_Exercise aim_. Identify and pull out each line of the entries in which "agent" occurs.

Saved entries:
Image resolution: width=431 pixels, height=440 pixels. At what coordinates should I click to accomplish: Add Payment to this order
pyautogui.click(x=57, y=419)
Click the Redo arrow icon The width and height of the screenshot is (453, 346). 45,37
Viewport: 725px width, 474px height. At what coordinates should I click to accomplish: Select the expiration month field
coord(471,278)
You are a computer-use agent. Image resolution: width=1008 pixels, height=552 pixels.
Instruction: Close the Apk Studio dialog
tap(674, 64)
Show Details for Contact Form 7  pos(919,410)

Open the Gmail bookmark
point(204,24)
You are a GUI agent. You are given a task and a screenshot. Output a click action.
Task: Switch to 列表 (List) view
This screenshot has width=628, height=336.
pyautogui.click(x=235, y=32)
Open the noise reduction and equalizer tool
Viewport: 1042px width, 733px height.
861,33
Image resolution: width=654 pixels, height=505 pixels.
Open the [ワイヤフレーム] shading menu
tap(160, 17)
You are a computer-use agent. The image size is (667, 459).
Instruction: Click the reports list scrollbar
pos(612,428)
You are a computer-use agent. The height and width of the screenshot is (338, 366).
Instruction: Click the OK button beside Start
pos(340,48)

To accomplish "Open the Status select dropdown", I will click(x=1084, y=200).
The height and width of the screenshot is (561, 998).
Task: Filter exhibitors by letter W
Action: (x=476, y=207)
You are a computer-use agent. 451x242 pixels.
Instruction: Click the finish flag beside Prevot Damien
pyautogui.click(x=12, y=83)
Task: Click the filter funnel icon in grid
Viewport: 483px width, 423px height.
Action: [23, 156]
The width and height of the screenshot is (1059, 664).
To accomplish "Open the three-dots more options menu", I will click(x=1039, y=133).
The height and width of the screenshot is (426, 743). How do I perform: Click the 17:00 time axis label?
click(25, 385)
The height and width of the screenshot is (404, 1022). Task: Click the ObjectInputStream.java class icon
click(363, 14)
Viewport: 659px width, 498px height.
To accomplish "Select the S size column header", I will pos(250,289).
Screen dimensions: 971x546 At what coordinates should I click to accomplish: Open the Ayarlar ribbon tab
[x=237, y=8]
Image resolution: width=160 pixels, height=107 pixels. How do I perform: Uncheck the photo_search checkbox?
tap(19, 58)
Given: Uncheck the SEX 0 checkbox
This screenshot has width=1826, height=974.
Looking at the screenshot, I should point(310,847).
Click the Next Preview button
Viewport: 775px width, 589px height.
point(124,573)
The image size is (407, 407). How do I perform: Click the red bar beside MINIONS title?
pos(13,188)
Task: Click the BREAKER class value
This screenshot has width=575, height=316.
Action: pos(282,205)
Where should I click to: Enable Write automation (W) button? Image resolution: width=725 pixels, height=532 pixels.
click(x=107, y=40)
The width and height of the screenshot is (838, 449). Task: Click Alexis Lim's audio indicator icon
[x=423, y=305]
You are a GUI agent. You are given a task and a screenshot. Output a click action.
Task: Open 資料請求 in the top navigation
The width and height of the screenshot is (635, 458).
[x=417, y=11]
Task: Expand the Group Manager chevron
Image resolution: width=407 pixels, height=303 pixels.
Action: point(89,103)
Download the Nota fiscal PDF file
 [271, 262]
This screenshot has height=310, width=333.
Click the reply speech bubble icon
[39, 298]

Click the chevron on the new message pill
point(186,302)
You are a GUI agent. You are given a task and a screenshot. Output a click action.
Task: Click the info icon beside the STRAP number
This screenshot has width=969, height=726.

_Exercise answer_.
You are a computer-use agent. Image resolution: width=1008 pixels, height=552 pixels.
You are a GUI agent. You are given a task and a screenshot. Output a click action.
You are a computer-use agent. The image size is (667, 459).
You are a computer-use agent. The height and width of the screenshot is (338, 366).
You are a computer-use agent. 451x242 pixels.
You are a GUI agent. You are given a task and a screenshot. Output a click action.
You are a GUI agent. You are given a task and a screenshot. Output a click action.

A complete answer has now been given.